To improve upon previous algorithms, the researchers employed cost-effective counterexamples, such as adversarial sensor data that could disrupt the controller, then optimized the system to manage these scenarios. This strategy helped machines handle challenging situations, extending their safe operational range. Additionally, the team formulated a scalable verification method using the α,β-CROWN neural network verifier to provide rigorous guarantees beyond counterexamples.

“AI-controlled machines like humanoids and robotic dogs have shown impressive empirical performance, but lack formal safety guarantees crucial for critical systems,” says Lujie Yang, MIT electrical engineering and computer science PhD student and CSAIL affiliate. “Our work bridges that performance gap by offering safety guarantees necessary for deploying complex neural network controllers in real-world applications,” adds Yang, co-lead author of the study with Toyota Research Institute researcher Hongkai Dai.

The team demonstrated their algorithm in simulated scenarios, guiding a quadrotor drone with lidar sensors to a stable hover position using only the limited data from these sensors.
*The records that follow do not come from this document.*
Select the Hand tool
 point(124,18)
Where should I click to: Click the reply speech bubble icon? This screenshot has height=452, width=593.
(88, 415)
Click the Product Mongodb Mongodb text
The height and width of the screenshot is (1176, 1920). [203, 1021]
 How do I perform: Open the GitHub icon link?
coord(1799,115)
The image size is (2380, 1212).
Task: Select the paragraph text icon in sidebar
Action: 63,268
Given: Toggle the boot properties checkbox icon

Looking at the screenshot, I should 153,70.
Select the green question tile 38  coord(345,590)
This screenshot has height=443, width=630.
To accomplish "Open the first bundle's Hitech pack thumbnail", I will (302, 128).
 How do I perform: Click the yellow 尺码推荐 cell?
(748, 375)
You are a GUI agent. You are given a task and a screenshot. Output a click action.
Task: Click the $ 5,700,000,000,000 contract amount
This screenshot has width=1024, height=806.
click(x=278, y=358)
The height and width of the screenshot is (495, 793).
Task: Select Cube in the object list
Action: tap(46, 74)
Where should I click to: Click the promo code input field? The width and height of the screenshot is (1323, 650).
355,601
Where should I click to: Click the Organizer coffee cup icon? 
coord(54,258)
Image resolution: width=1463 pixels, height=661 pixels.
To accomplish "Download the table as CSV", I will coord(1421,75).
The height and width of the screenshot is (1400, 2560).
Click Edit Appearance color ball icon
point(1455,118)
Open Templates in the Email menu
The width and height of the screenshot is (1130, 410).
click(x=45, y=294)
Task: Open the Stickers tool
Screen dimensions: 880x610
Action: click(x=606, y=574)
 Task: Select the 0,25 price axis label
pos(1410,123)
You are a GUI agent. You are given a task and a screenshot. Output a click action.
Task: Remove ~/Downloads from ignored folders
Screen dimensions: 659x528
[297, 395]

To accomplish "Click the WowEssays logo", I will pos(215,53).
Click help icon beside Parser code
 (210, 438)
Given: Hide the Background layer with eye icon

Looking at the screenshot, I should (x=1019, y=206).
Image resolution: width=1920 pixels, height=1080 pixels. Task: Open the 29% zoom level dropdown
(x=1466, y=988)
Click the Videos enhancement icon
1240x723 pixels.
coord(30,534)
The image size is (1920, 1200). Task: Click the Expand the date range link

Their approach also stabilized two other simulated robotic systems over diverse conditions: an inverted pendulum and a path-tracking vehicle, marking a significant step forward for the neural network verification community.

“The use of neural networks as Lyapunov functions presents tough global optimization challenges that require scalability,” notes Sicun Gao, associate professor at the University of California, San Diego. “This work makes significant contributions by enhancing algorithmic approaches for neural Lyapunov functions in control problems, achieving notable improvements in scalability and solution quality,” says Gao, who was not involved in this research.

The stability approach developed by Yang and her colleagues has wide-ranging safety-critical applications, from autonomous vehicles to drones engaged in delivery or terrain mapping. The general nature of these techniques suggests potential utility in fields like biomedicine and industrial processing.

While their current method is scalable, the researchers aim to enhance performance in higher-dimensional systems and incorporate additional data types, such as images and point clouds.

Future research will focus on providing stability guarantees for systems in uncertain environments or facing disturbances, like a drone encountering a strong gust of wind. The team also seeks to apply their methods to optimization problems, aiming to minimize task completion time and distance while maintaining stability. They plan to extend their technique to real-world machines, such as humanoids, where stability during physical interaction is critical.

Russ Tedrake, Toyota Professor of EECS, Aeronautics and Astronautics, and Mechanical Engineering at MIT, and CSAIL member is a senior author of this research. The paper, which also credits Zhouxing Shi, Cho-Jui Hsieh, and Huan Zhang, is supported by Amazon, the National Science Foundation, the Office of Naval Research, and Schmidt Sciences’ AI2050 program. The researchers will present their findings at the 2024 International Conference on Machine Learning.